Copy exactly the stretch of data below from the line with "[whatsapp icon] (172, 1008)" through the line with "reserve bank of bank (84, 1444)", including both of those lines.
- Opening Delimiter -
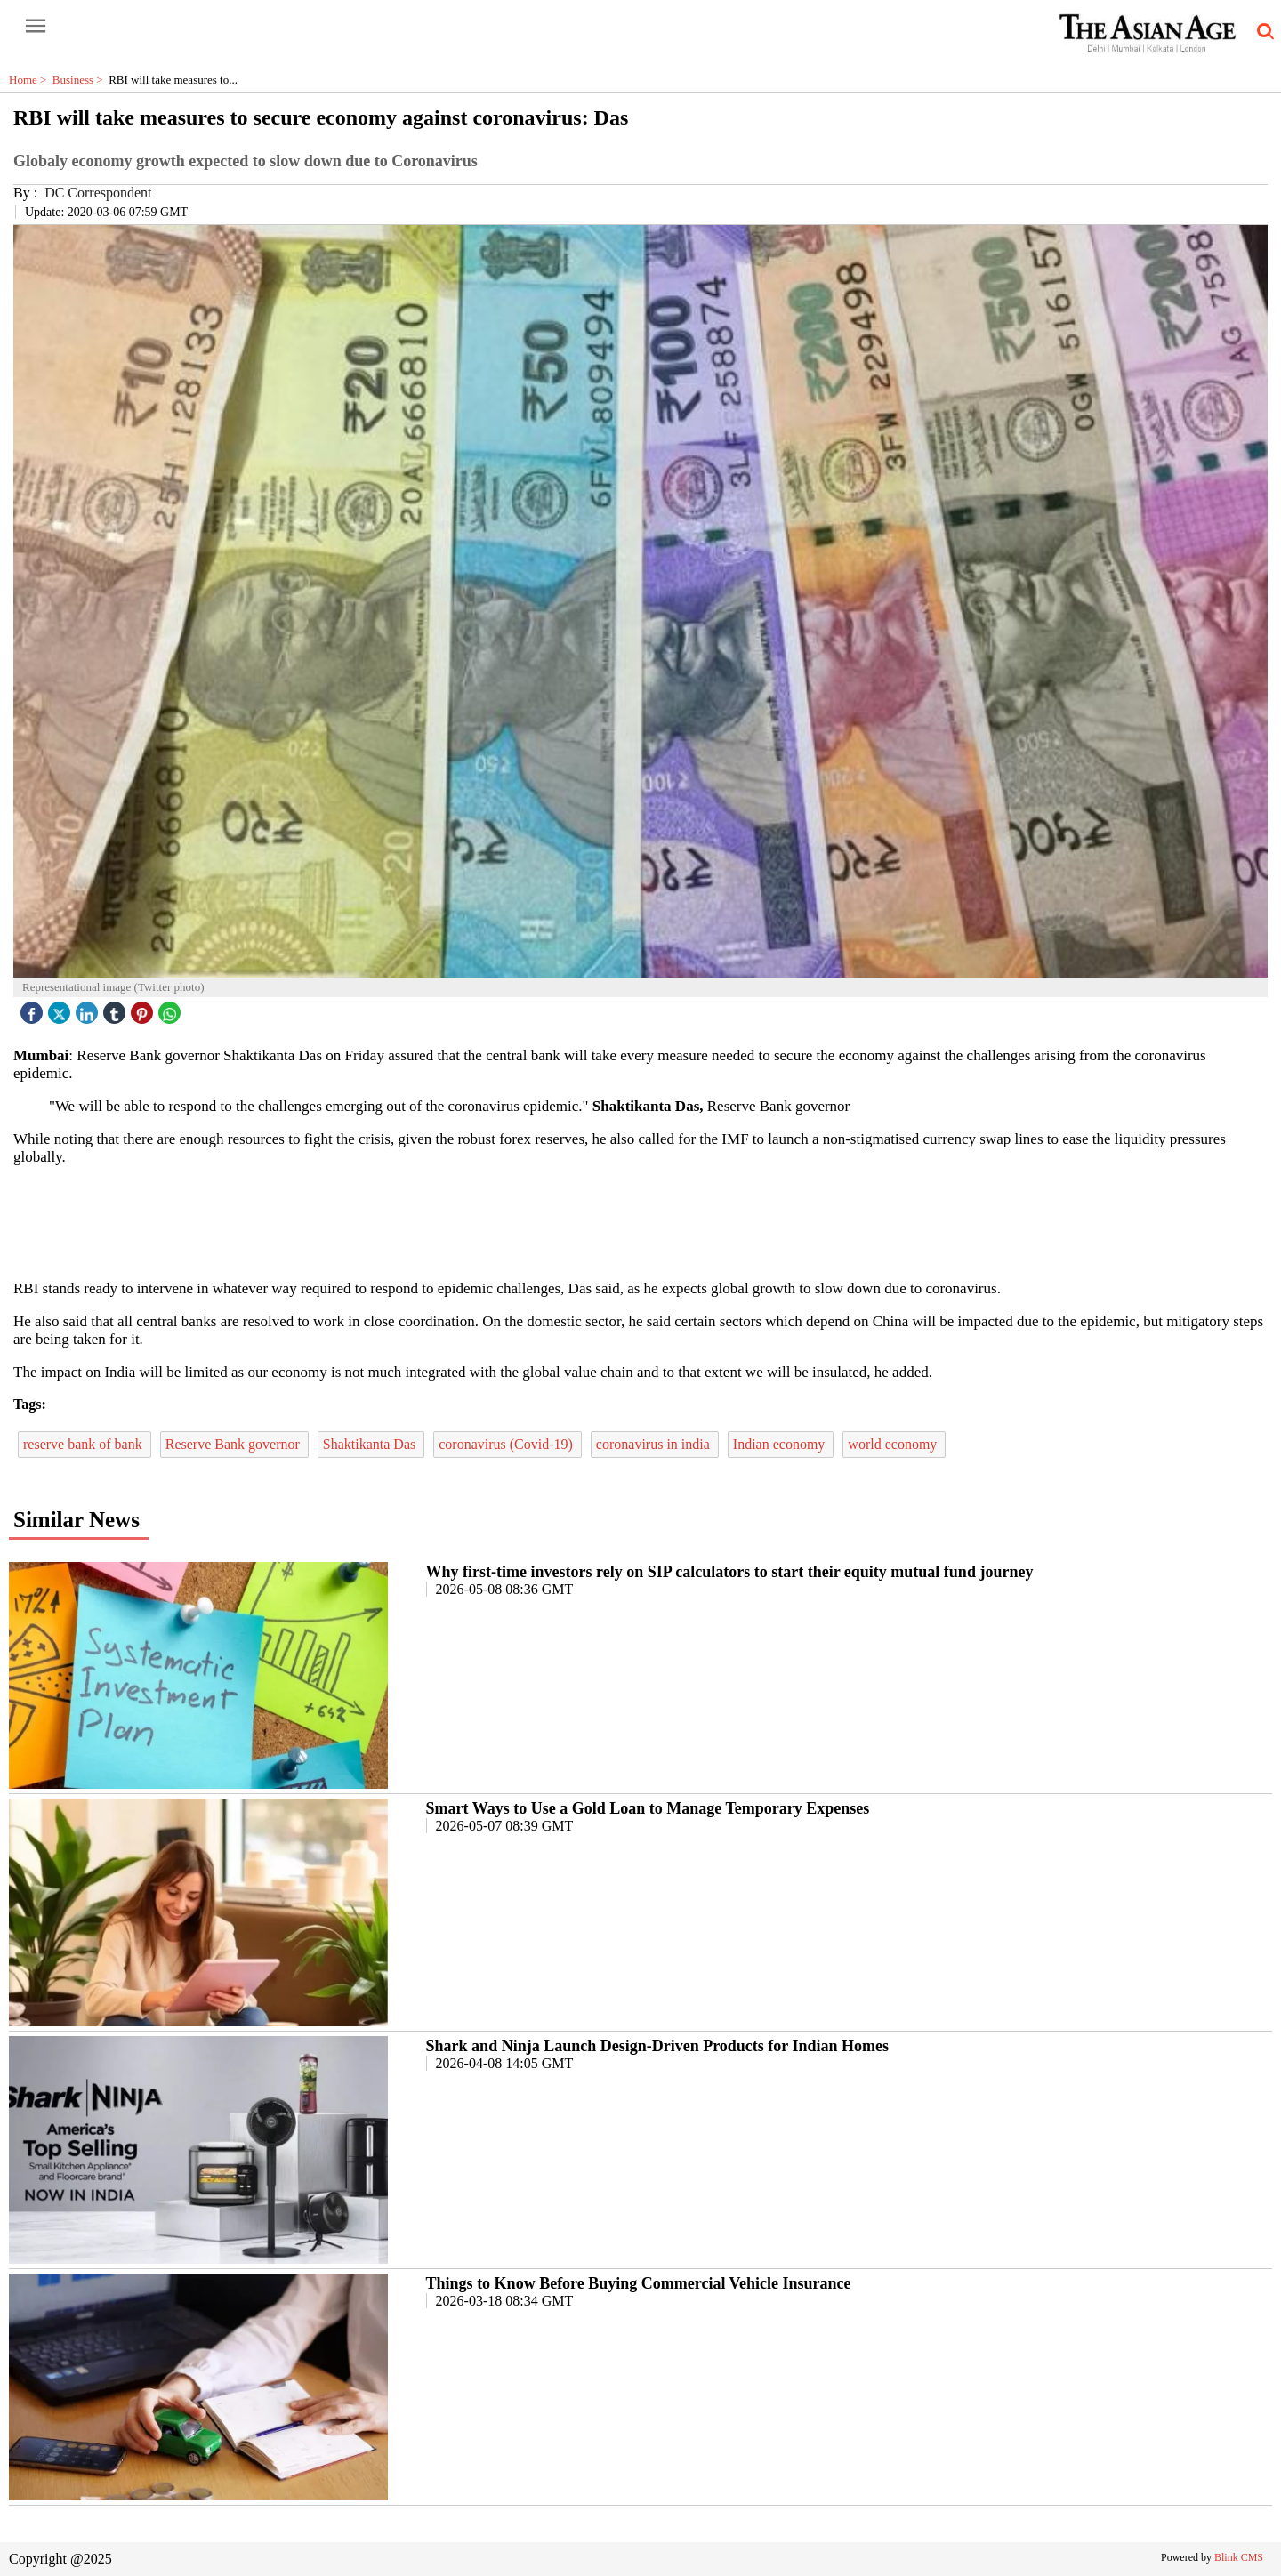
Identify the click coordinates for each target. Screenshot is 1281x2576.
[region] (640, 1221)
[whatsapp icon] (172, 1008)
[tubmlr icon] (116, 1008)
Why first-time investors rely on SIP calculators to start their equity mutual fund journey (730, 1572)
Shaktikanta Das (371, 1444)
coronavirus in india (654, 1444)
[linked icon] (89, 1008)
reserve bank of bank (84, 1444)
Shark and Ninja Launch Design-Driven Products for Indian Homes (657, 2046)
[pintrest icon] (144, 1008)
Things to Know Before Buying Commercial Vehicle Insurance (638, 2283)
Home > (30, 79)
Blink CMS (1238, 2557)
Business (80, 79)
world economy (894, 1444)
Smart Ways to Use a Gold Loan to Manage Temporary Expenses (648, 1808)
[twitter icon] (61, 1008)
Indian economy (781, 1444)
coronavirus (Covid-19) (507, 1444)
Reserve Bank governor (234, 1444)
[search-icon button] (1262, 32)
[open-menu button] (35, 26)
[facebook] (34, 1008)
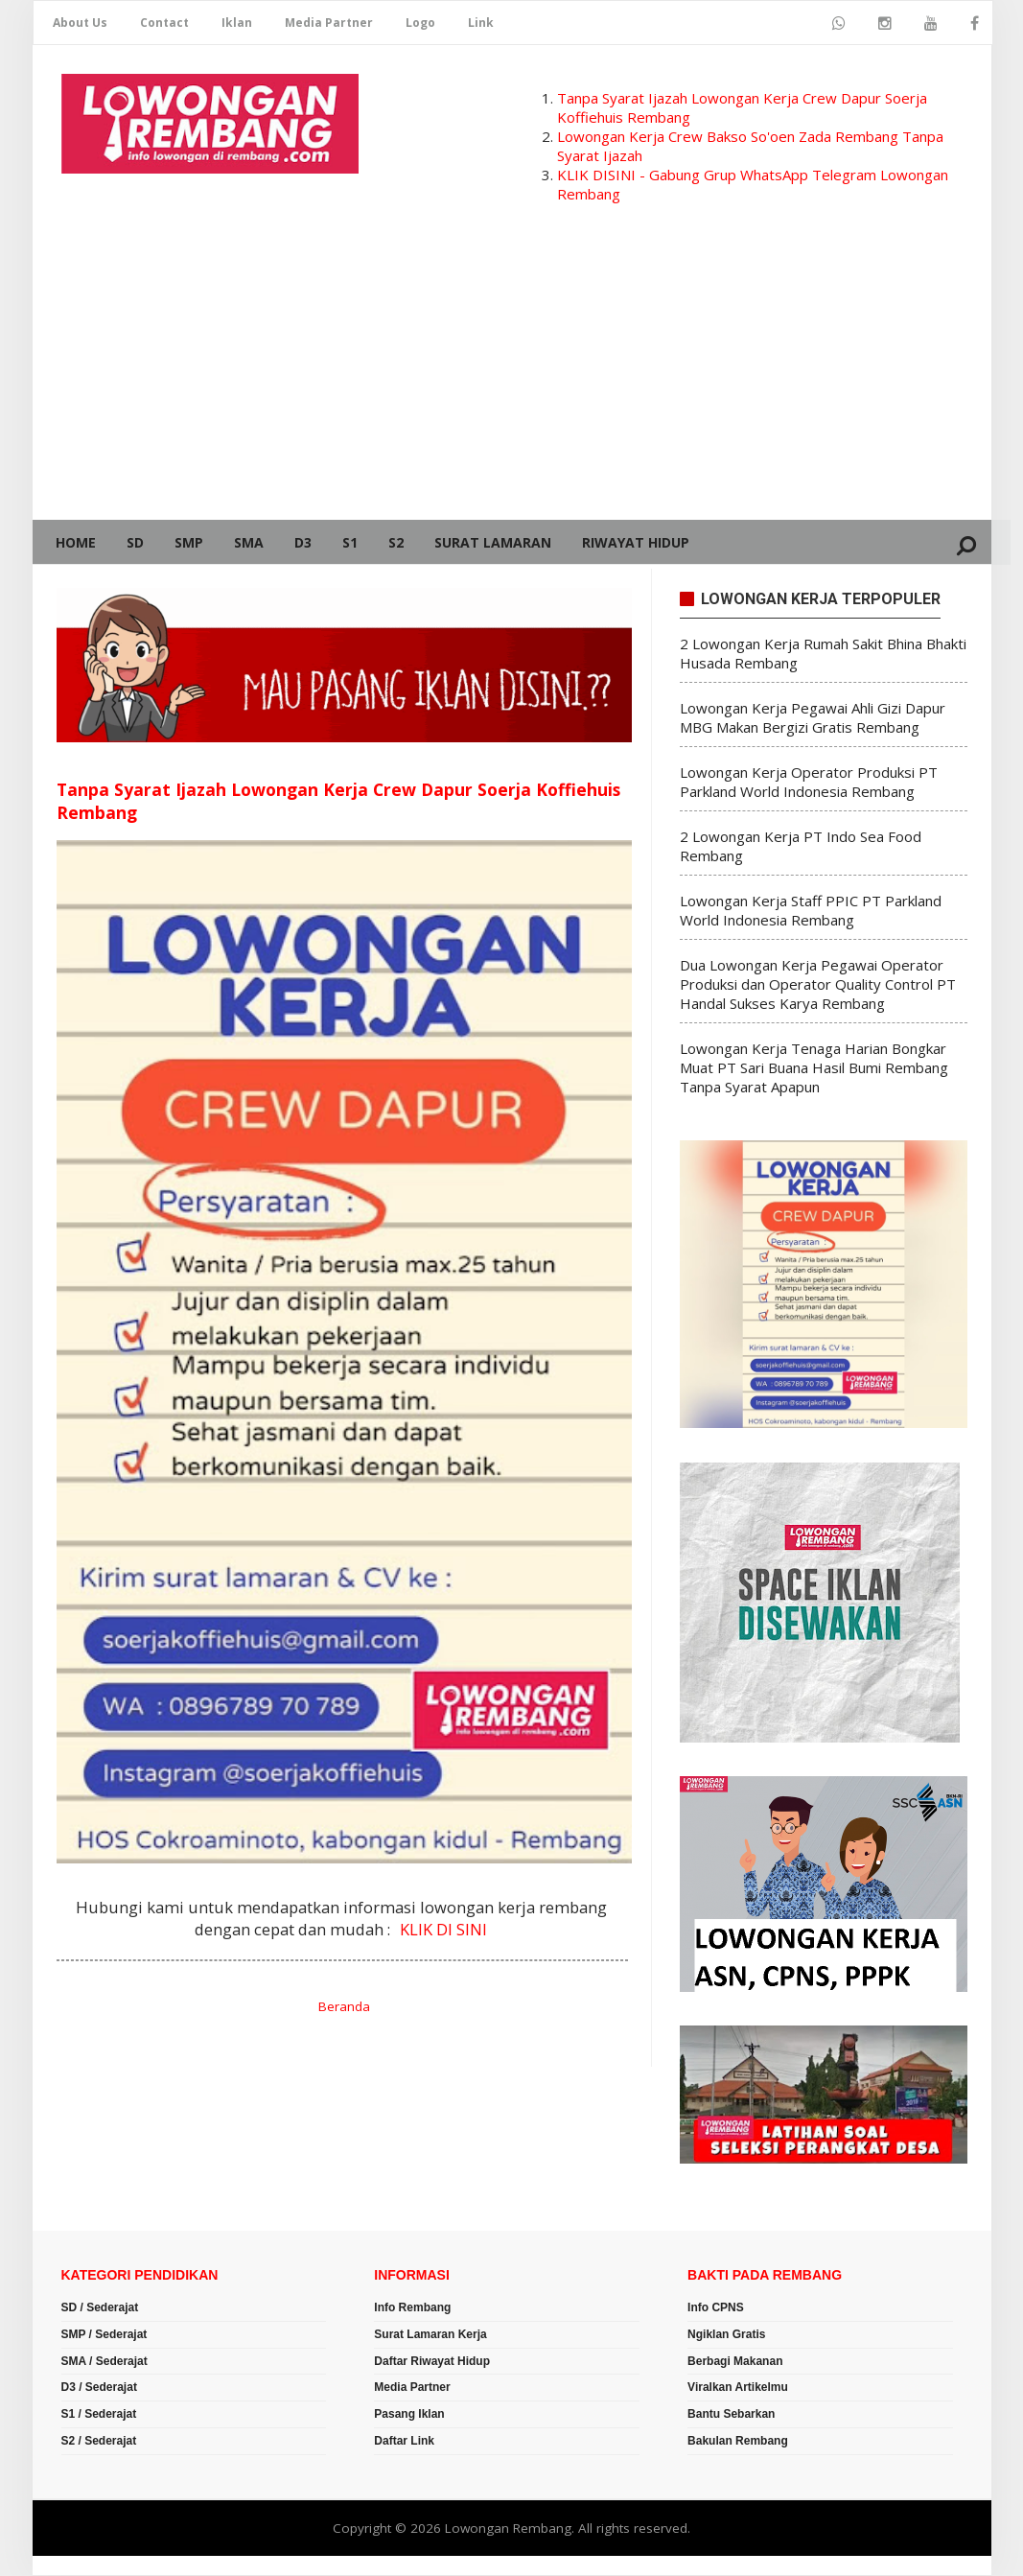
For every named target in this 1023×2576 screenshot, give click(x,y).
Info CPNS (715, 2308)
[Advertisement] (512, 376)
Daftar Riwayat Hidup (432, 2362)
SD (135, 542)
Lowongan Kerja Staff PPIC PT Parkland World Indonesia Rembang (811, 911)
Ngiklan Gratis (726, 2335)
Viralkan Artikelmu (737, 2389)
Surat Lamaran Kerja (430, 2335)
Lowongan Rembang (508, 2529)
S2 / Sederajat (99, 2441)
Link (481, 22)
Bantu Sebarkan (731, 2415)
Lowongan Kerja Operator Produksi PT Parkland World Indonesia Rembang (809, 782)
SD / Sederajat (100, 2308)
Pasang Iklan (409, 2415)
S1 (350, 542)
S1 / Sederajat (99, 2415)
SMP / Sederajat (104, 2335)
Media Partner (329, 22)
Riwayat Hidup (635, 542)
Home (76, 542)
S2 (396, 542)
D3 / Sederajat (99, 2389)
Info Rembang (412, 2308)
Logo (420, 22)
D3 (303, 542)
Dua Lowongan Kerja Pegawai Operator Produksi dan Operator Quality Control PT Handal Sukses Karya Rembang (818, 985)
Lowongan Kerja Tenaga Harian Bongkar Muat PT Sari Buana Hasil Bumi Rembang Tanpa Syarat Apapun (814, 1068)
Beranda (344, 2008)
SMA (249, 542)
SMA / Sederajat (104, 2362)
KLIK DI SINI (443, 1930)
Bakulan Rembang (737, 2441)
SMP (188, 542)
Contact (164, 22)
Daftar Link (404, 2441)
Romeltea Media (87, 2566)
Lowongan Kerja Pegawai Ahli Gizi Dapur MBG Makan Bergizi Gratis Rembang (812, 718)
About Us (80, 22)
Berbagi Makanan (734, 2362)
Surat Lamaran (492, 542)
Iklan (236, 22)
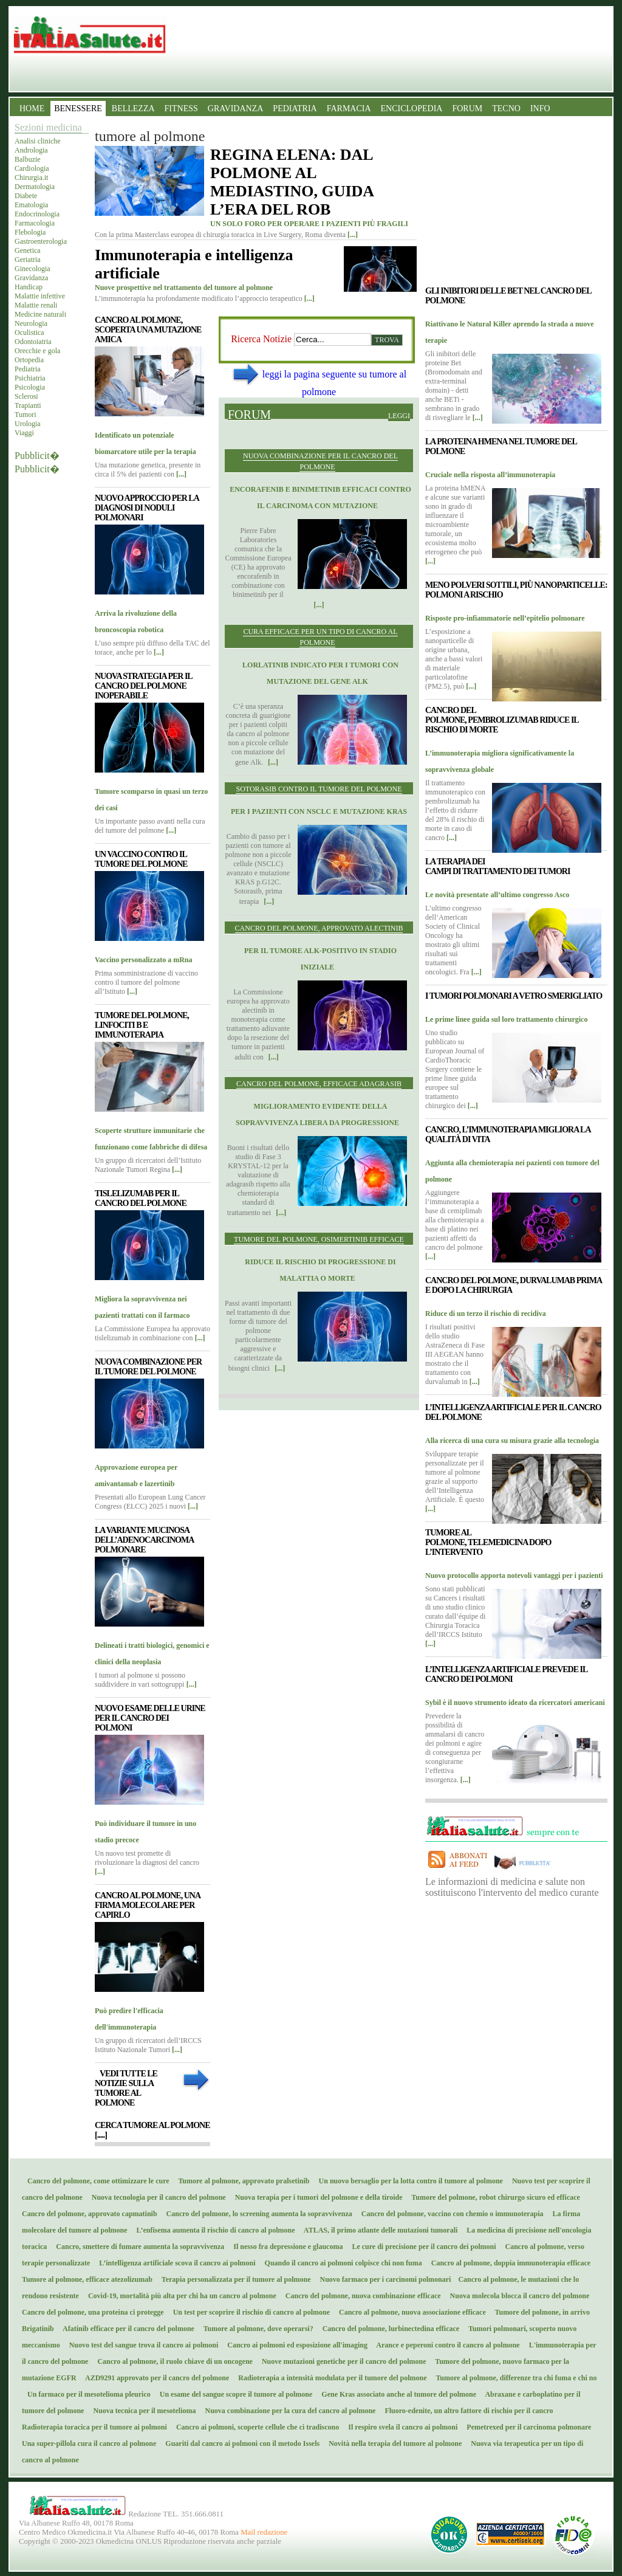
- Closing Delimiter -
=== SOLUTION FOR THIS PROBLEM ===
[whatsapp icon] (172, 1008)
[tubmlr icon] (116, 1008)
Why first-time investors rely on SIP calculators to start their equity mutual fund journey (730, 1572)
Shaktikanta Das (371, 1444)
coronavirus in india (654, 1444)
[linked icon] (89, 1008)
reserve bank of bank (84, 1444)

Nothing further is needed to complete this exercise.